Aside from an introduction to the royal household for the relatively new member of the aristocracy the marriage to Joan Beaufort sewed discord in the Neville family. Ralph favoured his second crop of children rather than those by his first wife (Lady Margaret Stafford). John Neville and his son were descended from Margaret Stafford. John’s older brother Ralph became the Second Earl of Westmorland – but a rather impoverished one. It was Joan Beaufort’s family who got their hands on the money – which did not make for a very happy family at all -a fact that the Duke of York should have remembered as should his half uncle, the Earl of Salisbury (a son of Joan Beaufort, otherwise known as the side of the family that got the cash.)
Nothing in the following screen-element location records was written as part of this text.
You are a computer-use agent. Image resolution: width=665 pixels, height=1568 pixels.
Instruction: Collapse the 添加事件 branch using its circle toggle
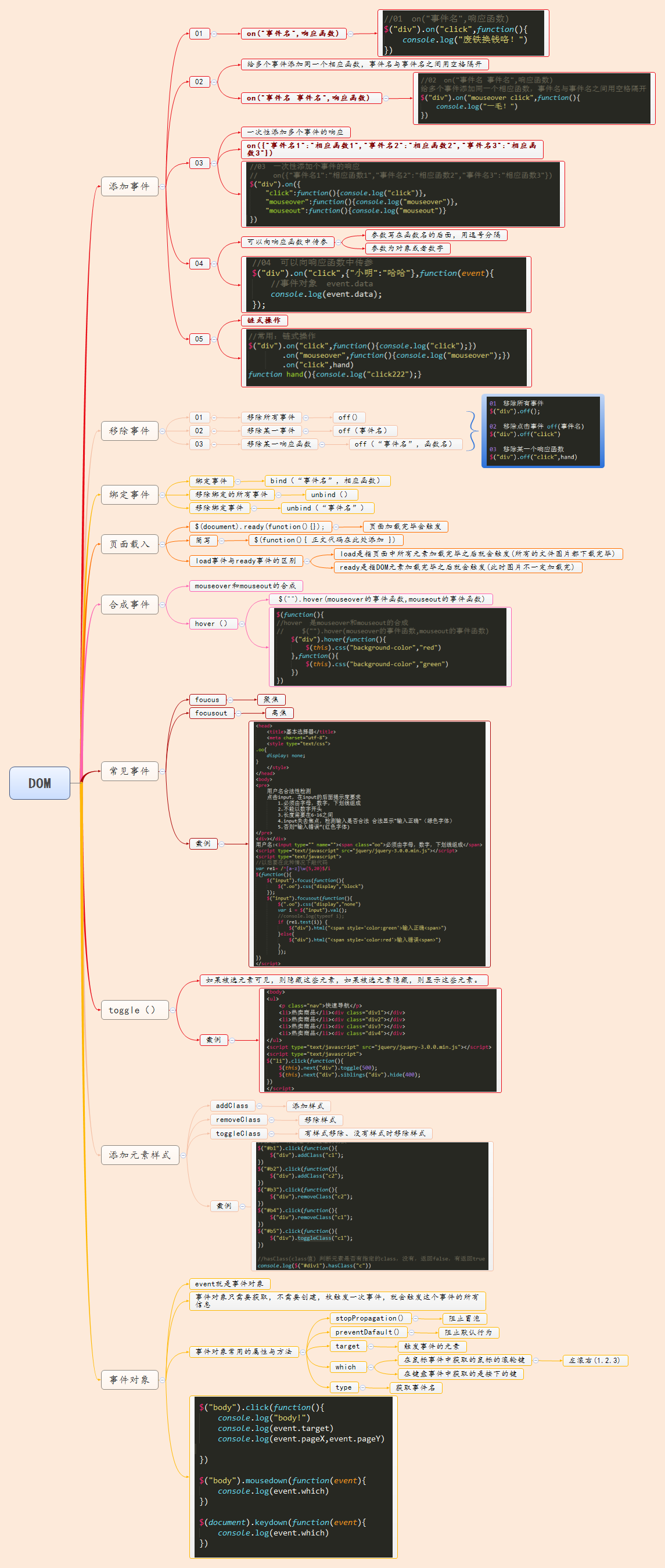(163, 186)
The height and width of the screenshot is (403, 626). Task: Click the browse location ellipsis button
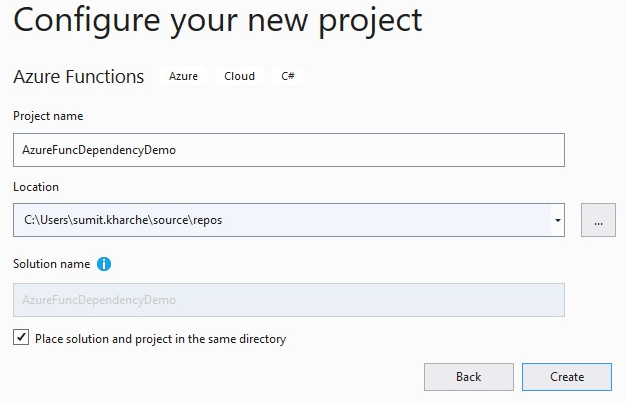pyautogui.click(x=598, y=220)
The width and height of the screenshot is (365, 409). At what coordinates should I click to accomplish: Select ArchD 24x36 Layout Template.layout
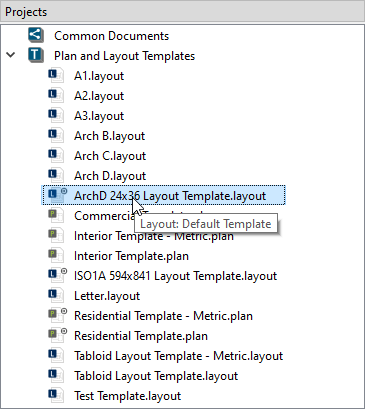pyautogui.click(x=170, y=196)
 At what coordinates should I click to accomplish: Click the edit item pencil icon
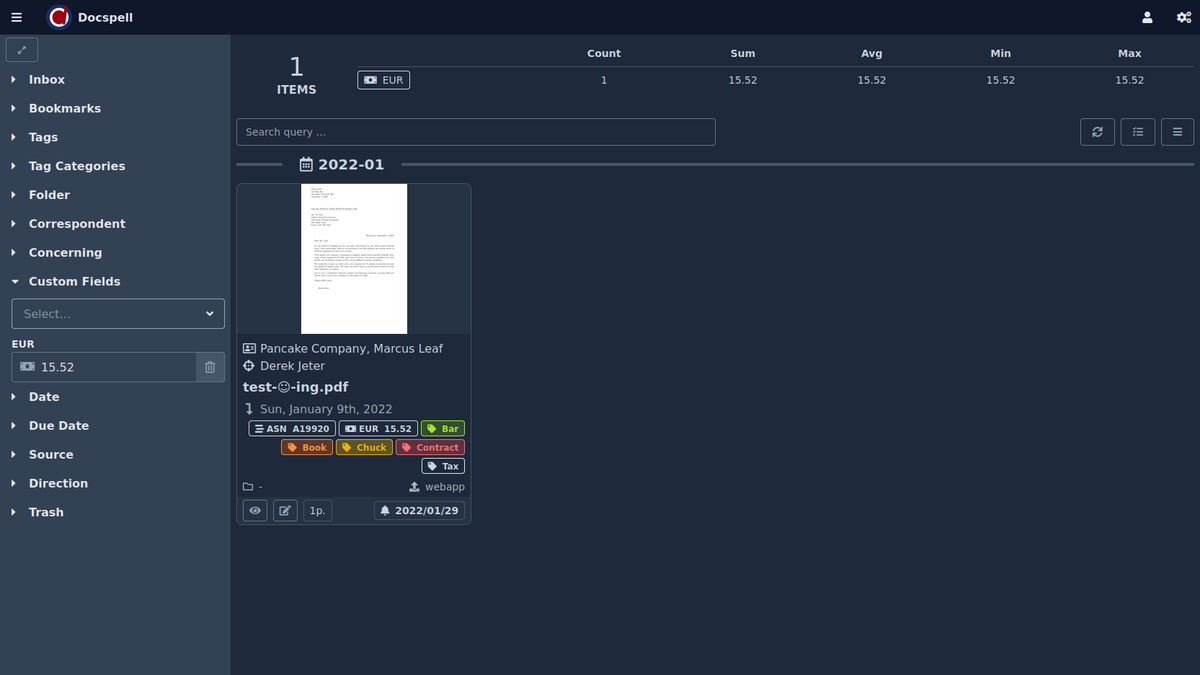click(285, 511)
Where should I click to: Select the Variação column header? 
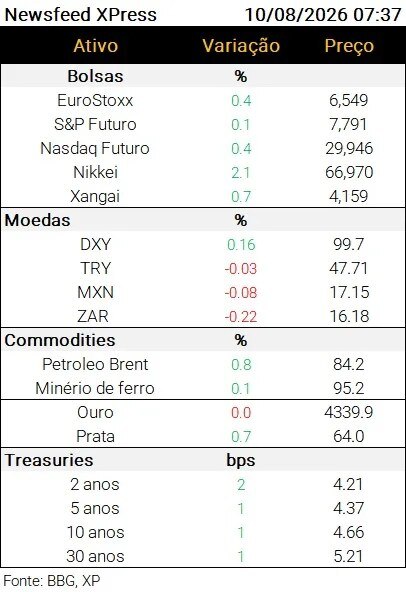click(x=241, y=46)
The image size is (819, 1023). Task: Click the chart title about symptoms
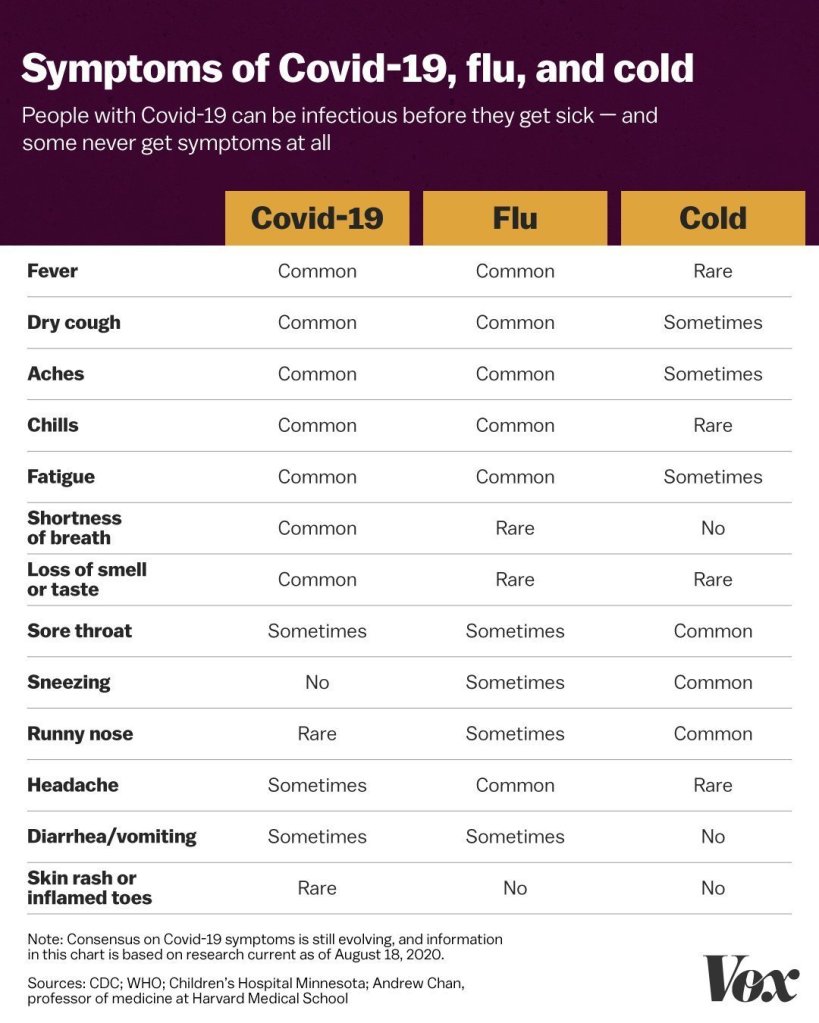[357, 69]
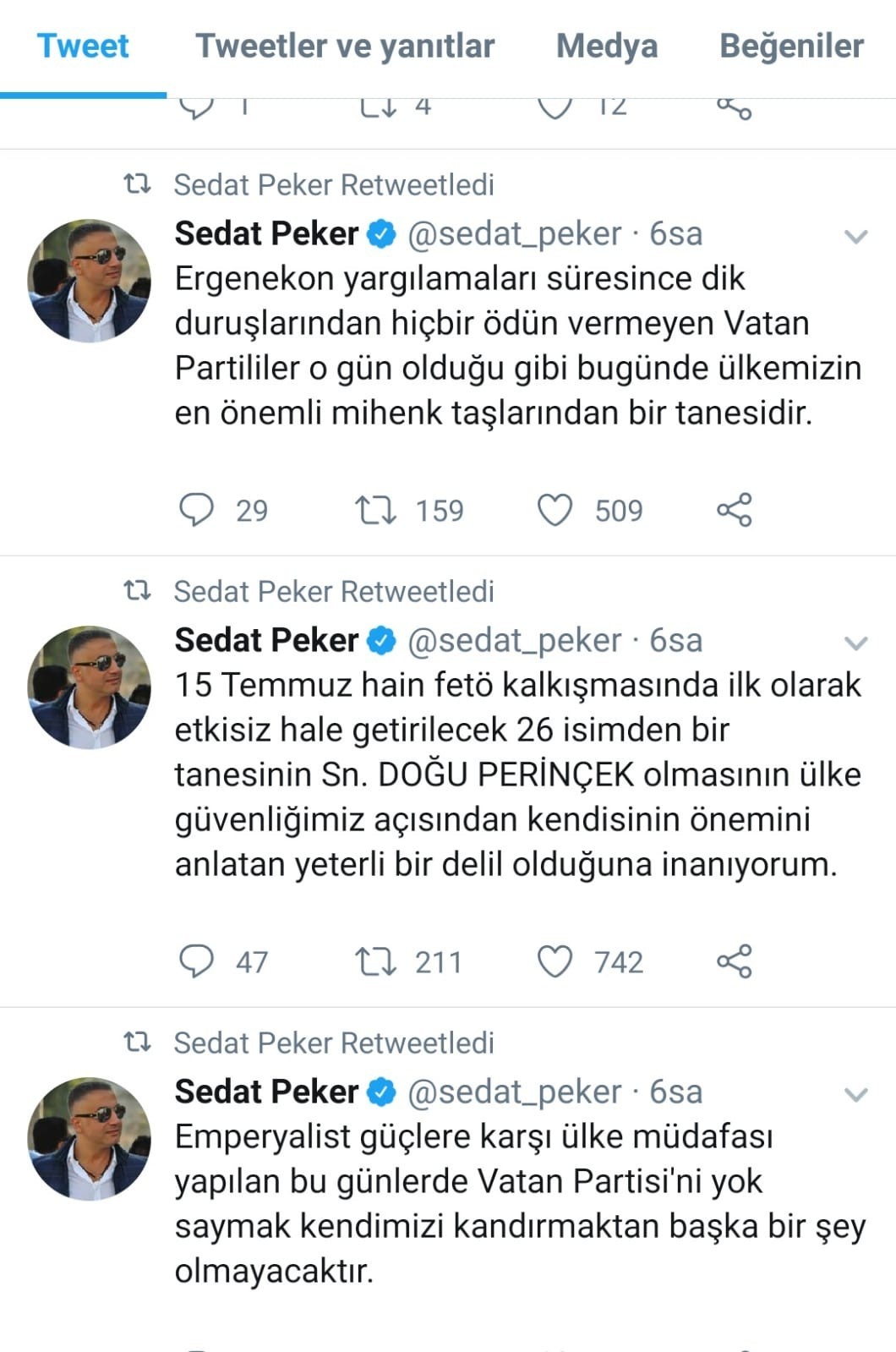Click 'Sedat Peker Retweetledi' above the 15 Temmuz tweet
The image size is (896, 1352).
point(333,592)
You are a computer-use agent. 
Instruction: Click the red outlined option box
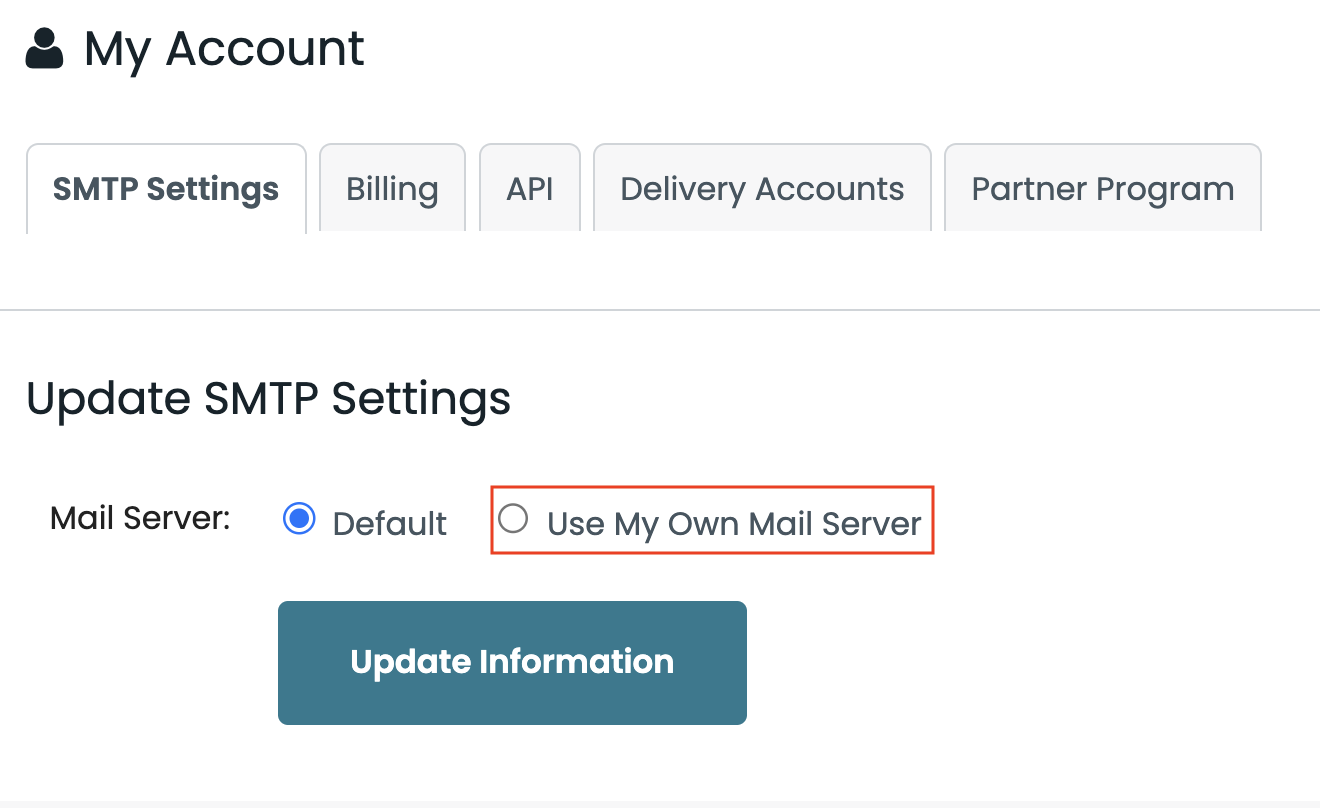[x=711, y=519]
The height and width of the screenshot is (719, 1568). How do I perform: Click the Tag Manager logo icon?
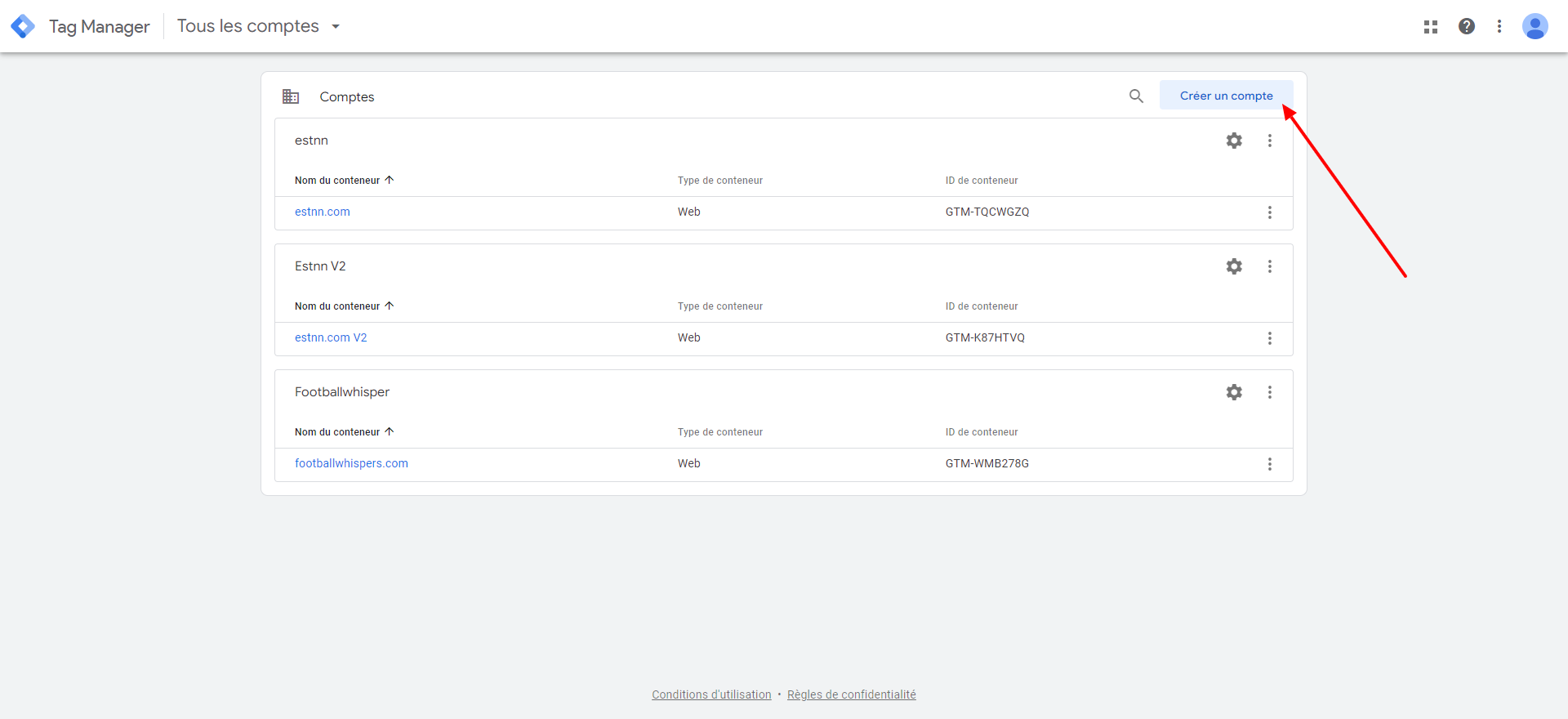click(x=23, y=26)
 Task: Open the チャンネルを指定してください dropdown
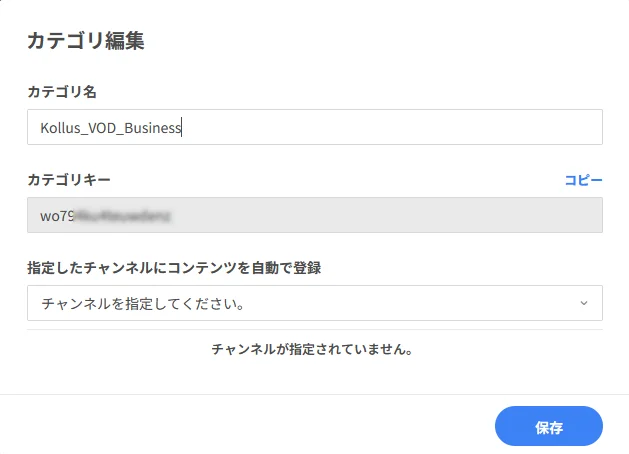coord(315,303)
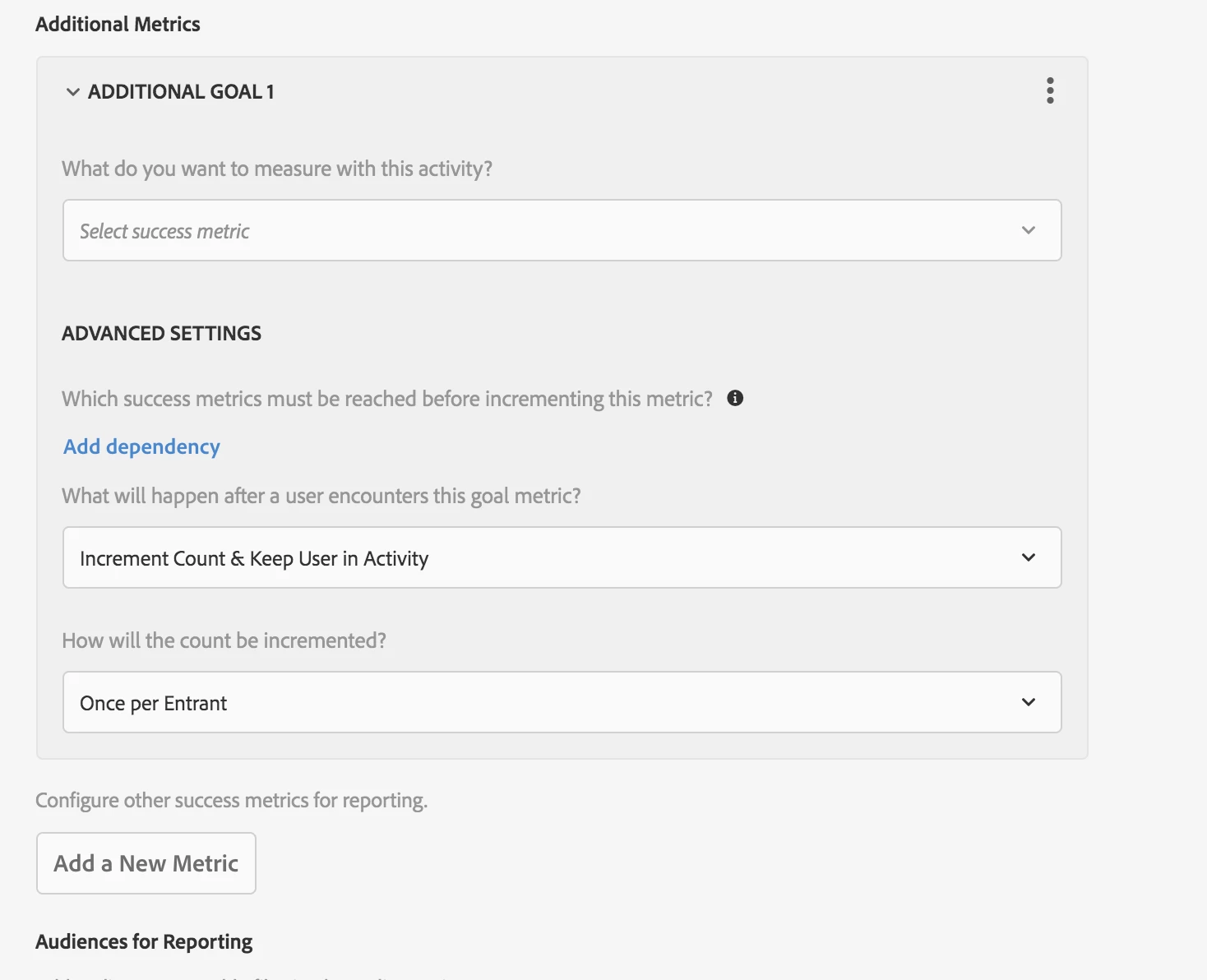Viewport: 1207px width, 980px height.
Task: Click the Audiences for Reporting heading
Action: coord(144,942)
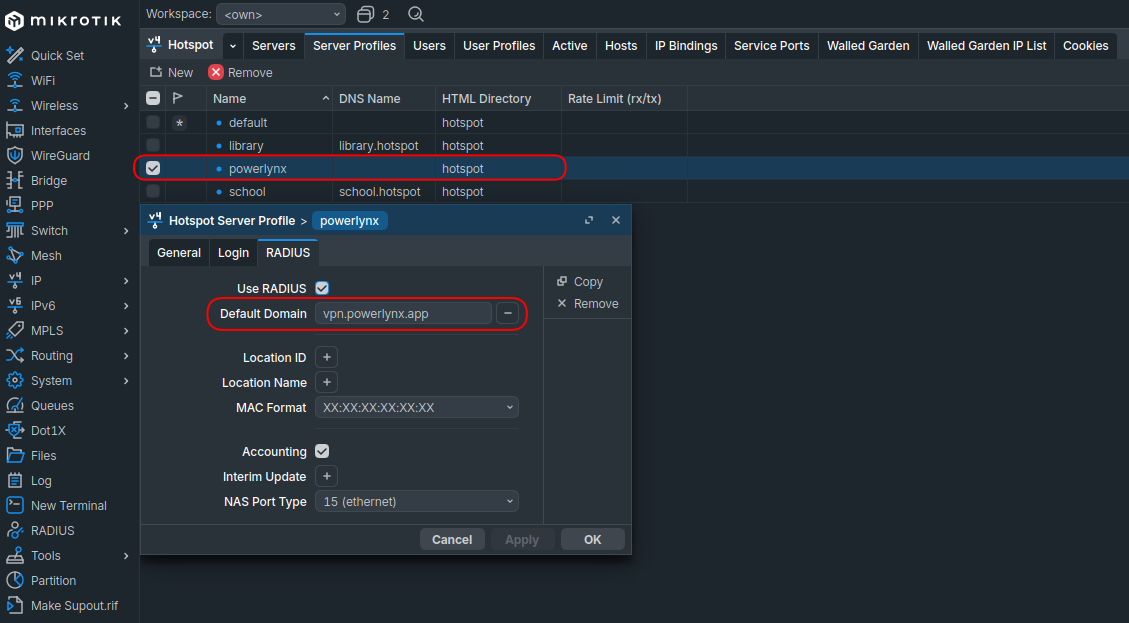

Just as an aside, brother Ralph pictured at the start of this post, didn’t become actively involved in the Cousins war although his only son died at the First Battle of St Albans in 1455 which meant that it was John’s son Ralph (not the most imaginative family when it came to naming their off-spring) who eventually became the third Earl of Westmorland.

 

Anyway, back to the story – Richard, Duke of York and the Earl of Salisbury spent Christmas 1460 in Sandal Castle near Wakefield. It was slightly foolish as the castle was surrounded by Lancastrian loyalists but had Richard sat tight he might have been safe enough. In one version of events he and his men were running low on their supplies, in another version he accepted the terms offered by the Duke of Somerset, which offered peace throughout the festive season but Somerset reneged on his word. For whatever reason York found himself engaged in battle thinking that Sir John Neville would arrive to reinforce him.

 

Instead of coming to his half uncle and the duke’s aid Neville promptly changed sides and became a Lancastrian. His reward was to become Constable of Middleham Castle and Sheriff Hutton. Unfortunately Neville didn’t have long to enjoy his newfound favour. He was one of the Lancastrian commanders at the Battle of Ferrybridge but was killed the following day at Towton. King Edward IV had Sir John declared a traitor and his estate confiscated by act of attainder…another happy fifteenth century family story.